Bakan Kacır, sosyal medya uygulamalarında istenilen başarıyı yakalayamadıklarını ve bu alanda halen başkalarının geliştirdiği uygulamaları kullandıklarını belirterek, "Ümit ediyorum ki önümüzdeki dönemde yerli ve milli sosyal medya platformlarına ilişkin çabalar da güçlenecek ve Türkiye bu alanda da dünyaya örnek oluşturabilecek projeler başlatacak. Yapay zeka tarafında bu fırsat penceresi daha fazla açık. Dolayısıyla bunun için hep birlikte daha fazla çalışmalıyız." diye konuştu.

Teknolojinin gelişmesiyle işgücü alanında yaşanan değişimden bahseden Kacır, sürücüsüz otomobillerde yaşanan gelişmeleri paylaştı.

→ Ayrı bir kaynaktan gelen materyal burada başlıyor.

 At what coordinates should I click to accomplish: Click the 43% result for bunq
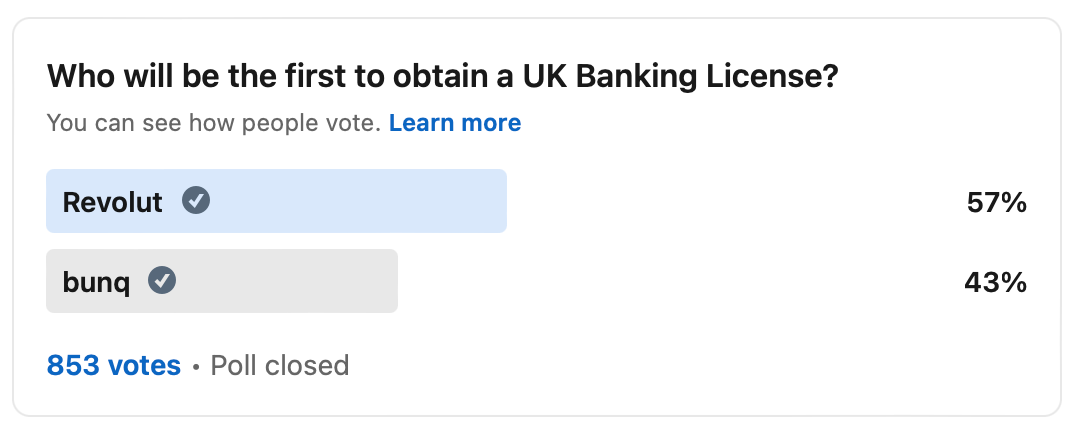[x=996, y=283]
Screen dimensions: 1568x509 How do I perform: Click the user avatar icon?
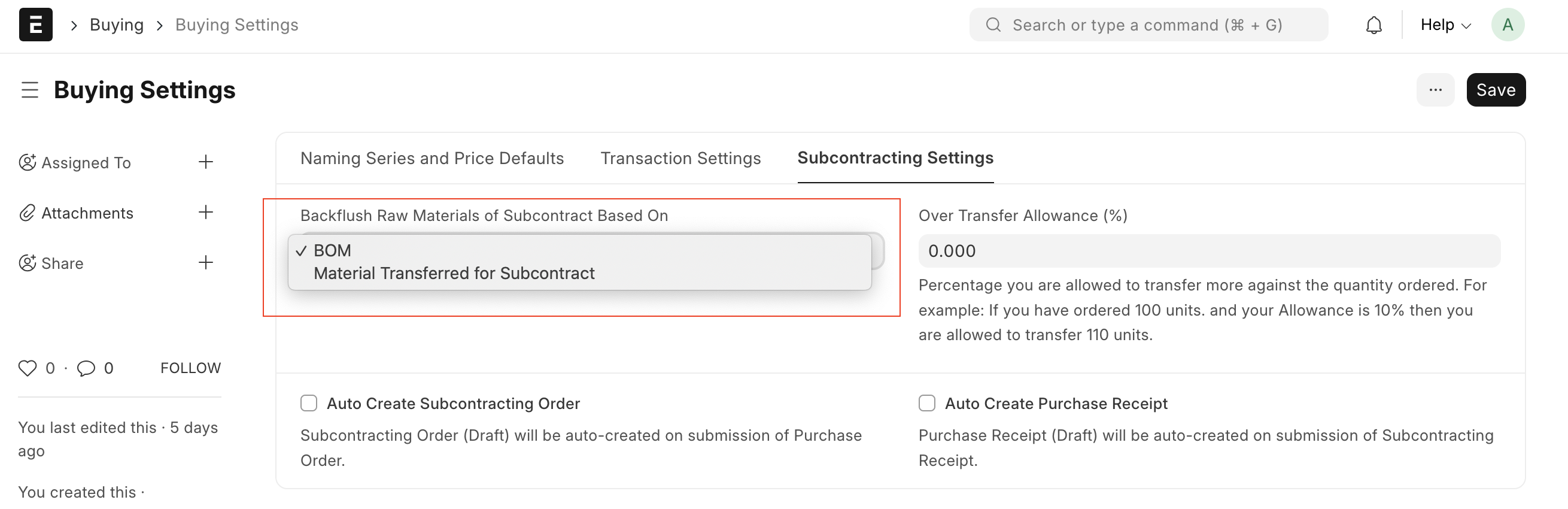1507,25
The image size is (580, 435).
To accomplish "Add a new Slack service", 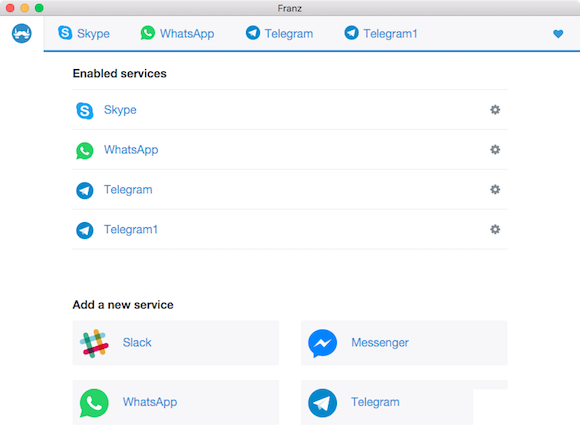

Kacır, Togg'da otonom araç teknolojisini çok önemsedikleri için yeni bir girişim başlattıklarını kaydederek, şu ifadeleri kullandı:

"Togg, otonom araç teknolojisi geliştirme şirketi kurdu. Trutek ismiyle Ankara'da bir AR-GE merkezi oluşturduk. 300'e yakın mühendisimiz var Trutek'te. Bunların önemli bir kısmını savunma sanayi, ASELSAN, TUSAŞ, ROKETSAN'daki birikimi taşıyabilmek adına Togg'a transfer ettik. Mühendisler şimdi Togg'un Trutek ekibi içinde araştırmalarını yürütüyor ve Togg'un kendi otonom araç geliştirme yol haritası var. Bakanlık olarak bu çalışmayı çok güçlü şekilde destekliyoruz. En az Togg'un otomobil fabrikası kadar önemli bir iş olduğunu değerlendiriyoruz."

Kacır, teknolojik dönüşüm ve yapay zeka nedeniyle kaybolan işlerden daha fazla yeni iş alanlarının açılacağını vurgulayarak, bunun fırsat eşitliğine dönüştürülebileceğini bildirdi.

Bakanlık tarafından son 22 yılda kurulan altyapı ve hayata geçirilen ya da desteklenen projelerden bahseden Kacır, "Son 22 yılda kurduğumuz altyapı ve özellikle son dönemde içerik ve müfredat geliştirme, eğitici eğitimler konusunda hep birlikte ortaya konulan çabaların neticesinde artık matematik ve fen bilimleri gibi başlıklarda uluslararası sıralamalarda zirveye yürüyen bir ülkeyiz." diye konuştu.

TEKNOFEST, DENEYAP Teknoloji Atölyesi, bilim merkezleri, yazılım okulları, Sektör Kampüste gibi proje ve uygulamalara dikkati çeken Kacır, eğitim içeriğini çeşitlendirmek, müfredatı zenginleştirmek için yaptıkları çalışmaları anlattı.